AIRfile Publication’s Operation Overlord, Volume 2 presents a wealth of illustrated aircraft profiles featuring various 8th and 9th Air Forces assets. The volume covers how they appeared in the lead-up, action, and aftermath of D-Day, along with a general overview of the distinctive markings (or more colloquially the "invasion stripes”) found on the various aircraft in-theater.

The book is divided into 3 sections. The first section begins with a general overview of the tactical situation in the lead-up to the invasion of Europe, and continues with a discussion of the various roles the 8th and 9th Air Forces would play, along with their various subunits. Attention is paid to the pre-invasion standard overall color schemes, as well as the standard group identification coloring, squadron geometric symbols, and airframe quick identification markings. Ultimately, the application of the distinctive markings before, and their subsequent removal after, the success of the D-Day invasions is covered in great detail. This is accomplished by citing both the official orders regarding application and removal, as well as surveying the historical evidence of the actual in-field applications and removals. Illustrated profiles of representative aircraft highlight the typical markings.
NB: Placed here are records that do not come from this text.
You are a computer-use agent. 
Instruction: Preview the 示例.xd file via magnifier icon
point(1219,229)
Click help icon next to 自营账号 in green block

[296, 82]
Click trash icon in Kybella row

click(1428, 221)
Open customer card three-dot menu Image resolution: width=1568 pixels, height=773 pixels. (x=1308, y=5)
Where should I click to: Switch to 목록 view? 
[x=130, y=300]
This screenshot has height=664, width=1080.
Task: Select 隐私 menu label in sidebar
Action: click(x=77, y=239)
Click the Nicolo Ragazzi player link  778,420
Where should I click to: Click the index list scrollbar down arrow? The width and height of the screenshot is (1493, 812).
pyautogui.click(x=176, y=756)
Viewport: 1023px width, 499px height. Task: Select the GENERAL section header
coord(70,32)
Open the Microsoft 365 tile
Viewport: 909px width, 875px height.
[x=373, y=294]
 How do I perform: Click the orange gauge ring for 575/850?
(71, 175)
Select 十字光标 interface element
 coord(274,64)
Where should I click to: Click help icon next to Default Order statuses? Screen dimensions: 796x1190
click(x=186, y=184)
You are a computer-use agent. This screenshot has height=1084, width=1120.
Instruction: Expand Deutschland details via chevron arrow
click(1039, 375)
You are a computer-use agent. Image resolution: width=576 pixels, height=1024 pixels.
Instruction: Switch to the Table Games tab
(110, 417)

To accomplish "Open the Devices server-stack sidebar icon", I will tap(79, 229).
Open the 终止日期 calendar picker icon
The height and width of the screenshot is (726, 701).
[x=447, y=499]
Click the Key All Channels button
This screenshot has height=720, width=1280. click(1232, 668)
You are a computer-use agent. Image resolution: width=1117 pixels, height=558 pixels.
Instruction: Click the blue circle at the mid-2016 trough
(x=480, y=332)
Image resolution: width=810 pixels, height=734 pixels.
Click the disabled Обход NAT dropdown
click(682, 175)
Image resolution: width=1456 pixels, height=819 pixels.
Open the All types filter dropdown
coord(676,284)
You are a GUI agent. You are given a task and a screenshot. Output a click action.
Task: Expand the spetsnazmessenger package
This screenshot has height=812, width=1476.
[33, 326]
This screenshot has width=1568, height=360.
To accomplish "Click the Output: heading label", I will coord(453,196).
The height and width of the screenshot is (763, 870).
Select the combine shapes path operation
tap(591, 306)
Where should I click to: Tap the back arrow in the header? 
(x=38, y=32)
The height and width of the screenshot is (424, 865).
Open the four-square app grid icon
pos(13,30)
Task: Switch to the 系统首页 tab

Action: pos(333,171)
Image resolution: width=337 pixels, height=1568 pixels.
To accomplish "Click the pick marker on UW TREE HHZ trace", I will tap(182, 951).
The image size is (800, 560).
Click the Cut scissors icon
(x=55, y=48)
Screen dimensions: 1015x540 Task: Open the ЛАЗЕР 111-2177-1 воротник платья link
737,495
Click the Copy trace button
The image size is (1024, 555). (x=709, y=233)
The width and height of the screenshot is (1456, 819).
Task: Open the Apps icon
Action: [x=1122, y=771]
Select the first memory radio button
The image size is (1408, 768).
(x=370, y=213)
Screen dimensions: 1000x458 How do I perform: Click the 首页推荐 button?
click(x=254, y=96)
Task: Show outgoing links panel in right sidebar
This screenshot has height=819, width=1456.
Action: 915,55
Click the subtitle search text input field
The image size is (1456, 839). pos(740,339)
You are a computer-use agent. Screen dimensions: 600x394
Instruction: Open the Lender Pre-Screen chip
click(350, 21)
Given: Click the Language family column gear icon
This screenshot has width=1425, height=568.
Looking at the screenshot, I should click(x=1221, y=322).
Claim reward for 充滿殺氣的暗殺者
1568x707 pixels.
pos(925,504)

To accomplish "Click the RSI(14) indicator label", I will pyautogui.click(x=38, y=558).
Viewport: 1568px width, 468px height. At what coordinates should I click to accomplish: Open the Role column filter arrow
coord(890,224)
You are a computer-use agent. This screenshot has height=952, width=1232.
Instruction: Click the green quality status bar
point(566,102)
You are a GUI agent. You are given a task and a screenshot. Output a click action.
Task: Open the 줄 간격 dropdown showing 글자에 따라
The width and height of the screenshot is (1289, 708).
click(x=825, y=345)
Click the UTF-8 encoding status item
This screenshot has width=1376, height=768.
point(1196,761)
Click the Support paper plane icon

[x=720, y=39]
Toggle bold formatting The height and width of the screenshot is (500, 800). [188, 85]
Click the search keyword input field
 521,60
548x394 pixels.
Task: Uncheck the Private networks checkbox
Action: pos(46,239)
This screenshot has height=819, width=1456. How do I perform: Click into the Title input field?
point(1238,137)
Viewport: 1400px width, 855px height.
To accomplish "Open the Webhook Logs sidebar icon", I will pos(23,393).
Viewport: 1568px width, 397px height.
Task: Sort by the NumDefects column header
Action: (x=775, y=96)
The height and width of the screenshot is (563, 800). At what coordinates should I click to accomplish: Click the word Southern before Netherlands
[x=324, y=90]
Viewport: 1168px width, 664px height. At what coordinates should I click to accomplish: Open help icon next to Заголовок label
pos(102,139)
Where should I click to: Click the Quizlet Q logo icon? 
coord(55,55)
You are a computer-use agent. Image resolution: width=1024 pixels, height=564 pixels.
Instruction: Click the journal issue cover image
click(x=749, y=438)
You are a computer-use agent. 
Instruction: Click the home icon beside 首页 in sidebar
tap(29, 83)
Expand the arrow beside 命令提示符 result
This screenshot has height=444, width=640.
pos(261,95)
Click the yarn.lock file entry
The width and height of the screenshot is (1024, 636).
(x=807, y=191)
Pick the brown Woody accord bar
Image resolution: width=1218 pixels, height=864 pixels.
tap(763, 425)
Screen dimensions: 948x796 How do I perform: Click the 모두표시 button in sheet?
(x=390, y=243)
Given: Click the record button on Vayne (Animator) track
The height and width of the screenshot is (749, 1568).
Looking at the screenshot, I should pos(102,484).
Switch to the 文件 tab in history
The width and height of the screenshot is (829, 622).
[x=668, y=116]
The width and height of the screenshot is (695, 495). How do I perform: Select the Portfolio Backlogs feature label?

The second and third sections focus on the 8th and 9th Air Forces respectively, providing multiple full-color illustrations of various fighters, bombers, and support aircraft. Special attention is paid to the variations in the typical application of the distinctive markings, as well as the progression and modifications to them as the invasion progressed. Most aircraft are featured in a right or left-side profile; however, several more interesting subjects are presented in 4-view profiles. Each illustration is accompanied by a data block providing the aircraft’s group, squadron, serial number, base of operation, and pilot. A paragraph on each profile calls out the color scheme and any deviations from the norm; however, only the most basic of operational histories of the aircraft are provided, if any. The main focus within this text is clearly on the paint.

One thing to note is that Operation Overlord, Volume 2 relies entirely on illustrated aircraft profiles, and although the accompanying text indicates that most of the illustrations are derived from pictures, the book features no photographs itself. From a modeler’s point of view, I found myself wishing that the author would have provided detailed references leading to the photographic sources. However, armed with the aircraft data presented with each profile, I believe it should be easy enough to track down photos of a particular subject. Additionally, I would have enjoyed a bit more information on operational aspects, such as sorties flown by particular groups and aircraft during the invasion event, but this is likely somewhat beyond the author’s intent with the book.

Overall, Operation Overlord, Volume 2 lives up to AIRfile’s motto – Inform & Inspire. I derived a great deal of information on the various paint schemes and distinctive markings, and certainly found quite a few subjects that I’d be inspired to model! The book also has some great bonus features, such as before- and after-invasion maps of airfields and a list of each Air Force’s groups, squadrons, and aircraft types. Highly recommended to any USAAF WWII modeler or anyone with a general interest in aircraft markings.

Thanks to AIRfile Publications and IPMS/USA for the chance to review this book!